Seriously, Please!
I know those of you who choose to read this blog because of my posts about the church are frustrated with the number of recent posts on transgender issues. I understand your frustration. However, right now there is a national attack on the transgender community, and it is critical for Christians to do their research before weighing in on the topic.
In March of this year Dr. Paul McHugh and the American College of Pediatricians published a position paper on transgender issues that has been widely quoted by pastors of Evangelical churches. There are a number of problems with that decision, all related to inadequate research.
- The American College of Pediatricians, which published the position paper, is not a highly respected medical society. It is a 200-member group of conservatives whose positions are often seen as radical by the mainstream medical community. In no way is it affiliated with the 60,000-member American Academy of Pediatricians, a venerable institution supportive of gender transition.

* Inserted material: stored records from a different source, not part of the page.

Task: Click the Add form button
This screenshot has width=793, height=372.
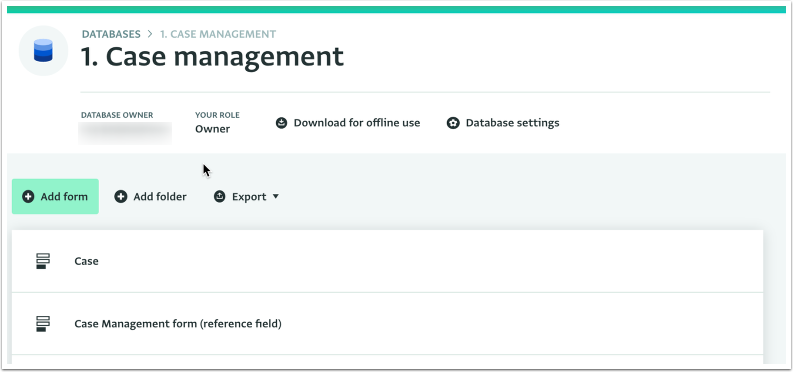Action: (x=55, y=197)
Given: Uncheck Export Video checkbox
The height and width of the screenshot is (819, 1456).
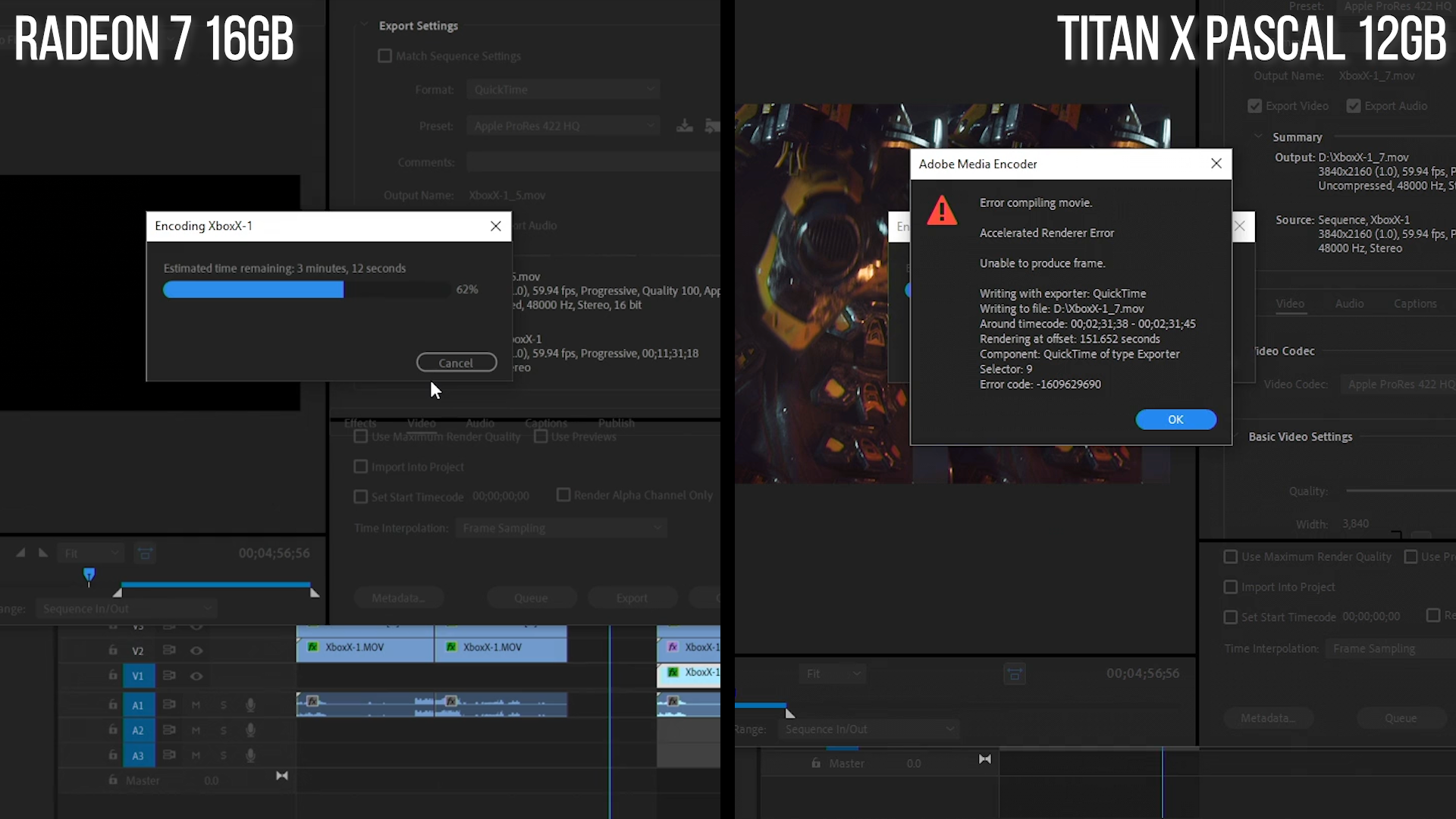Looking at the screenshot, I should (x=1255, y=106).
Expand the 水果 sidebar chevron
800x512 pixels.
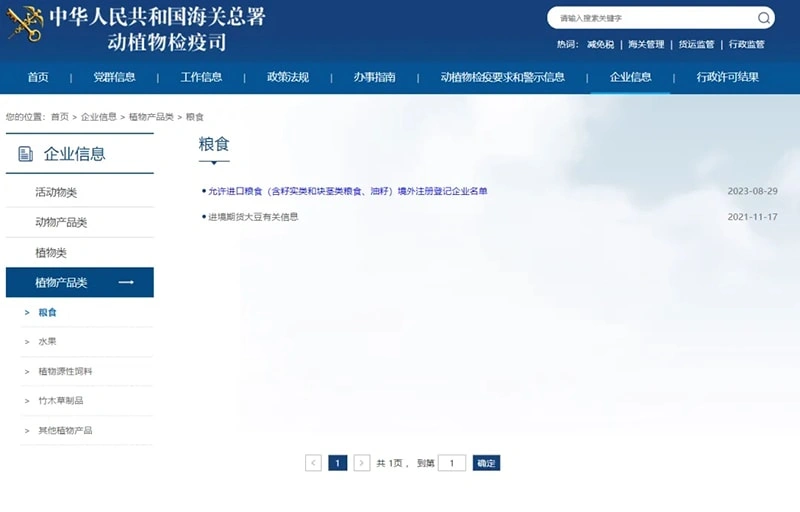click(x=27, y=342)
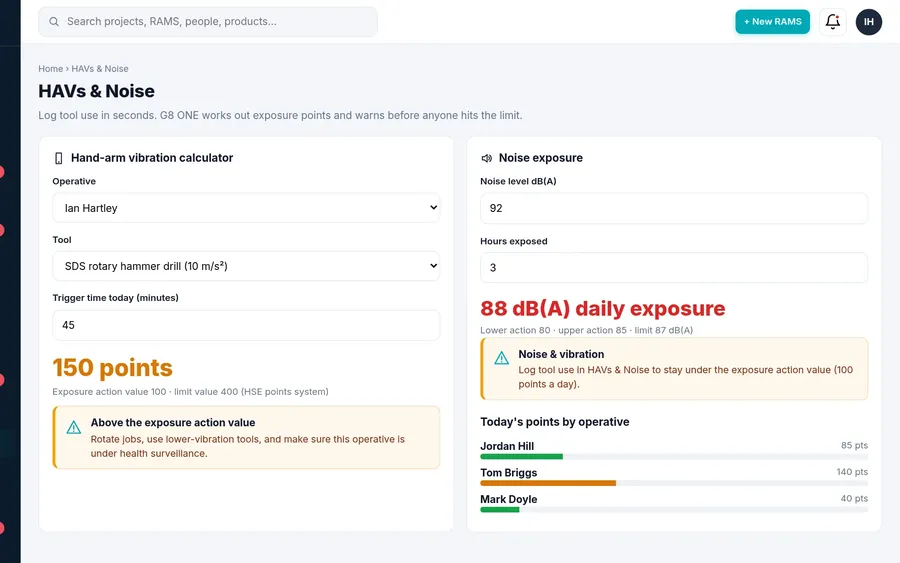The height and width of the screenshot is (563, 900).
Task: Click the hand-arm vibration calculator phone icon
Action: tap(59, 158)
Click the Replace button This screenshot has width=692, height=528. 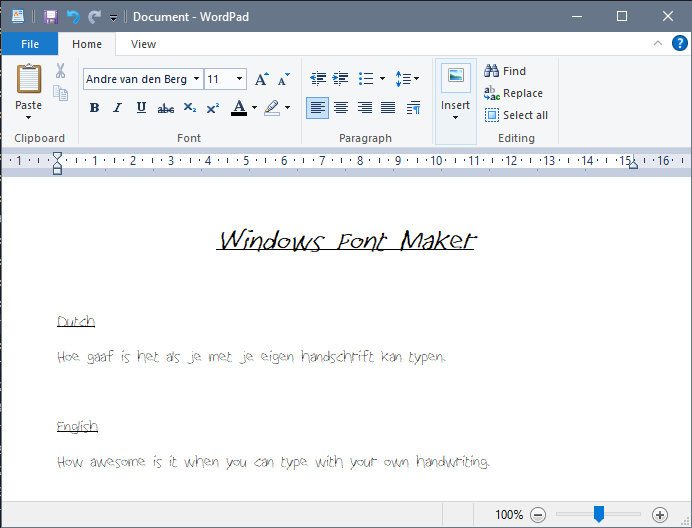(514, 93)
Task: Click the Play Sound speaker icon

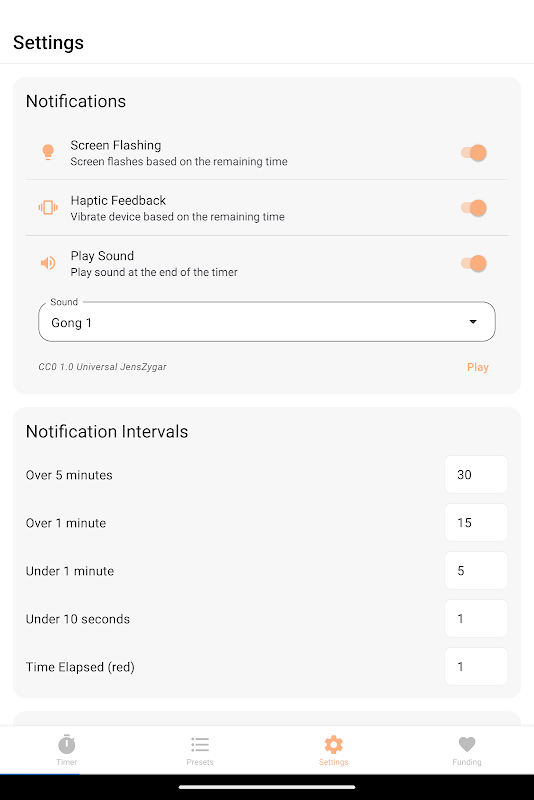Action: (x=48, y=263)
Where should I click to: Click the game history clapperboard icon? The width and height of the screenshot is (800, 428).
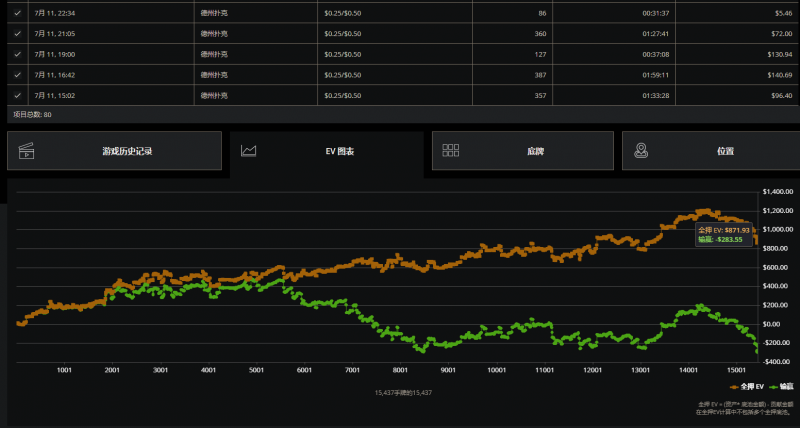click(27, 151)
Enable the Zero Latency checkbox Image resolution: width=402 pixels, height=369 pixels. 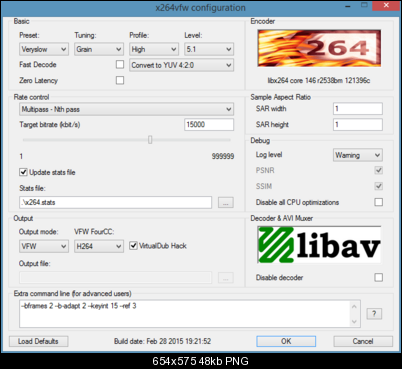[120, 80]
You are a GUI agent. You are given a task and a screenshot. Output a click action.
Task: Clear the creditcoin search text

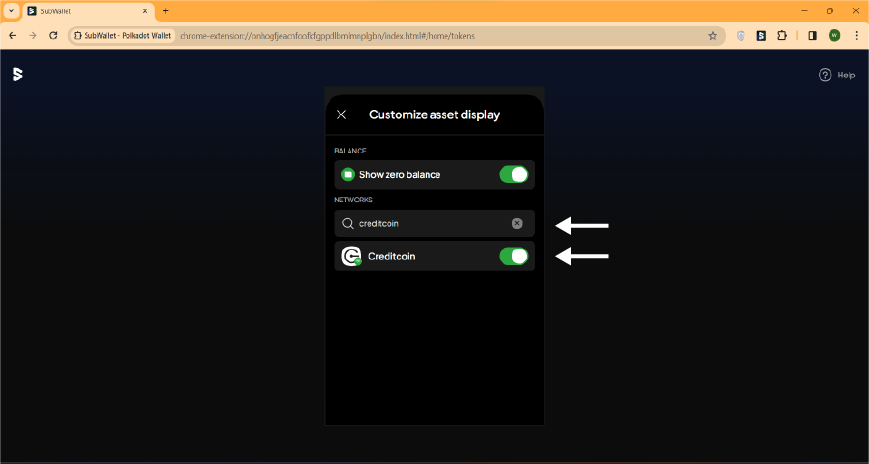(517, 223)
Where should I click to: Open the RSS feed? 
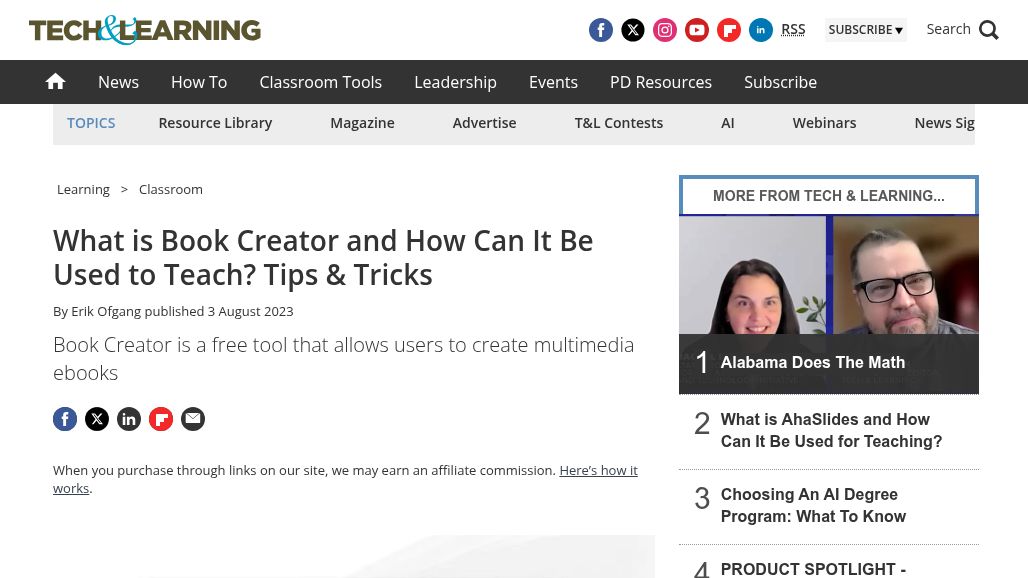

- The paper indicates there are no biological origins of gender dysphoria. In reality there are over 150 professional peer reviewed resources showing the biological origins of gender dysphoria. For instance, as far back as 1973 it was widely known that mothers who took DES had sons with a much higher incidence of gender dysphoria. A recent Boston University meta-study of the plethora of peer reviewed resources concluded, “Current data suggests a biological origin of gender identity.”
- The position paper indicates up to 98 percent of children who present with gender dysphoria will desist from expressing a desire for gender transition, a number quoted out of context and without documentation from the DSM-V. There are no known studies that support that figure or any similar figure. In fact, recent studies show a child solidly claiming at an early age to be transgender is highly likely to continue to identify as transgender into adulthood. In response to a study entitled, “Gender Cognition in Transgender Children,” by Olsun, Key, and Eaton, the New England Journal of Medicine Journal Watch concluded, “Gender non-conforming children show clear implicit and explicit preferences for their expressed gender early in life…They do not appear to be confused, pretending, delayed, gender-atypical, or oppositional in these views.”
- Dr. McHugh and the paper’s co-authors speak of grave medical consequences of cross-gender hormonal treatment, yet their information is based on a form of estrogen not widely used in over 15 years. In regard to today’s hormonal treatment, in July of 2014, Henk Asscheman, MD, PhD, the principal investigator in a study of 2,000 transgender individuals treated in 15 US and European centers concluded, “There are mostly minor side effects and no new adverse effects observed in this large population.”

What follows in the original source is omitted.